Но Аленушка стихи продолжала писать и некоторые из них потом напечатала…
— Вот юбилей так юбилей! — воскликнул Мамин, входя к Фидлеру.
— У кого?
— Скабичевскому семьдесят лет. Славный старик, огромная жизнь позади, чернорабочее служение литературе.
Фидлер сомнительно покачал головой:
— Рассказывают, что сам Александр Михайлович не считает свою жизнь удачной, что он пережил себя после конца «Отечественных записок» и сейчас пишет мелочи ради хлеба насущного… Да ведь и к тебе он не всегда милостив был.
— Было и такое. В своем «Пепко» я даже разразился целой уничтожающей тирадой в его адрес, так и писал: «Я ненавижу г. Скабичевского». Да потом это место вычеркнул. И правильно сделал… В старости мы жмемся друг к другу; для меня Скабичевский — вот именно! — «Отечественные записки». Сладкий яд измены своему знамени многих соблазнил, но верные должны крепче единиться, как «грудится» осенью перелетная птица.
Дмитрий Наркисович вытер платком повлажневшие глаза.
— Семьдесят лет! Дай бог нам дожить до этих лет. И Скабический — не Баранцевич, с которым надо ухо держать востро. Надо же, в этом году он ухитрился два юбилея себе отпраздновать! Он будет скоро отмечать свой юбилей каждый девятый месяц, а потом — и после каждого посещения бани… А вот меня никогда не уважили и бутербродом, — вдруг грустно закончил он.
В письме к Александру Михайловичу Скабичевскому Мамин невесело рассуждал о нынешнем литературном безвременье: «А все так, как раздумаешься, поневоле начинаешь удивляться. Как будто русская литература не туда идет и сама не верит собственным словам, и разные новые слова берет напрокат с чужой и далекой стороны».

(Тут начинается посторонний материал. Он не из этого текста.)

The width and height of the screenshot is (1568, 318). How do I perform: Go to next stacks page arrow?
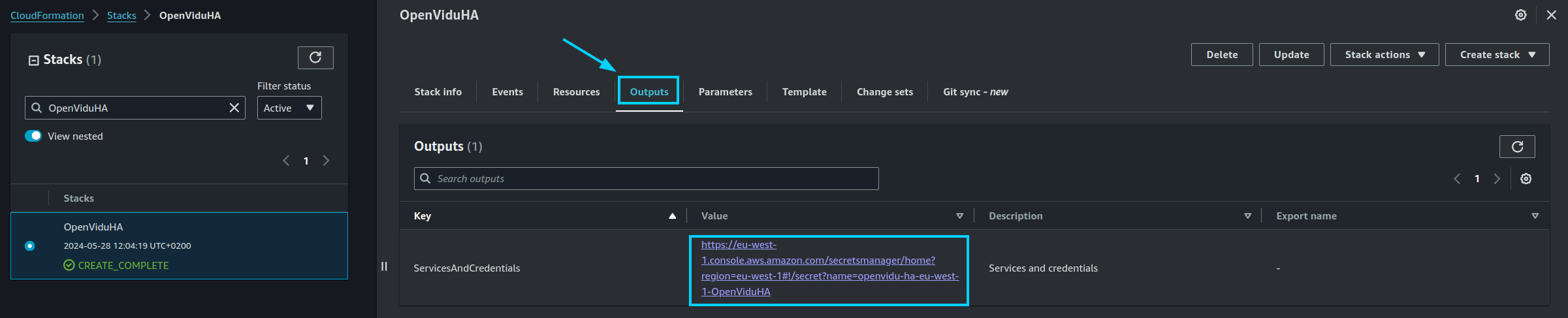click(x=327, y=161)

Ощущение распада связей с литературной средой заставляло его страдать. В альбом Фидлеру он делает запись, где страдание прячет за полушутливыми импровизированными словами: «Я уже вижу себя в могиле, сопричисленну к сонму моих литературных соратников. О, благословенный отдых! Но, Боже, ты милосерден до конца и не дай осквернить наши могилы сочувствием идиотов».

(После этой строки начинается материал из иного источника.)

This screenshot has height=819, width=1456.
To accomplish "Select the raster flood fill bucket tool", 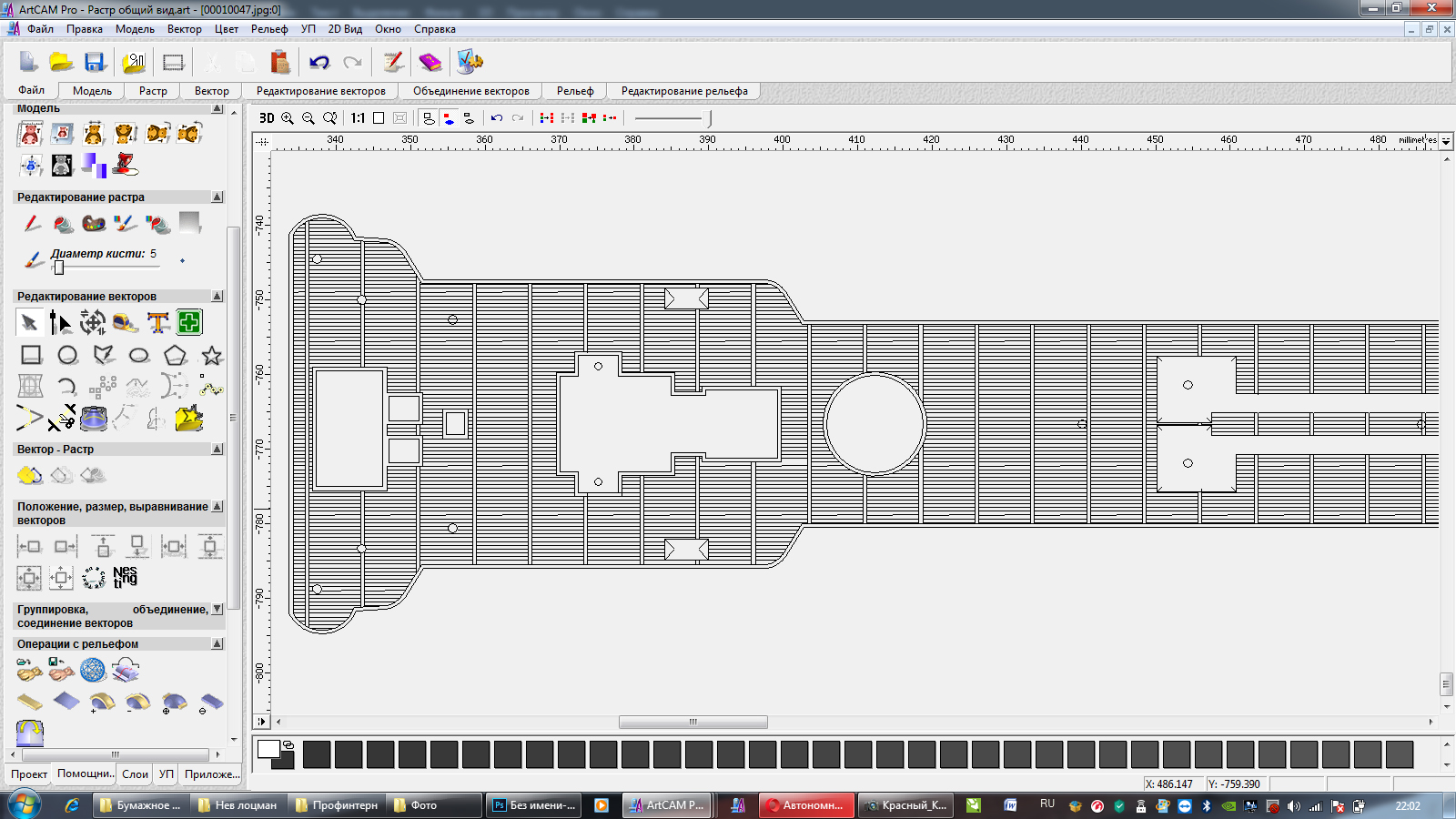I will pos(63,224).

Еще пишутся рассказы для детей: «Мне делается как-то жутко при одной мысли о тех миллионах городских детей, детские воспоминания которых безнадежно упираются в стену соседнего дома, ограничиваются тесными пределами какого-нибудь чердака или подвала, двором грязноватого многоэтажного дома, пыльной мостовой и — в лучшем случае своею городской квартирой… Да, это уже не дети, а квартиранты, жизнь которых размечена только разными квартирами, а для избранников какой-нибудь дачкой».
Для них, не слышавших журчания лесных ручьев, не видевших зеленых гор и чистых озер, Дмитрий Наркисович Мамин-Сибиряк пишет последние свои рассказы на уральскую и сибирскую тему, как прежде он дарил русской детворе рассказы и сказки о их сверстниках, о лесных и домашних зверушках, которые единственно понятны ребячьему сердцу, да вот ему, старому теперь писателю. Дарил чудесные «Аленушкины сказки»…
Выходили сборники его рассказов, переиздавались иные романы, но с каждым разом вместе с убегающими днями жизни истончается богатырское, не знавшее устали, чудесное, живое маминское перо…
Оно дрогнуло и еле удержалось в руках, когда остановилось материнское сердце в далекой Чердыни — первым весенним мартовским месяцем 1910 года умерла Анна Семеновна Мамина. Двумя месяцами раньше ушел из жизни брат Владимир Наркисович.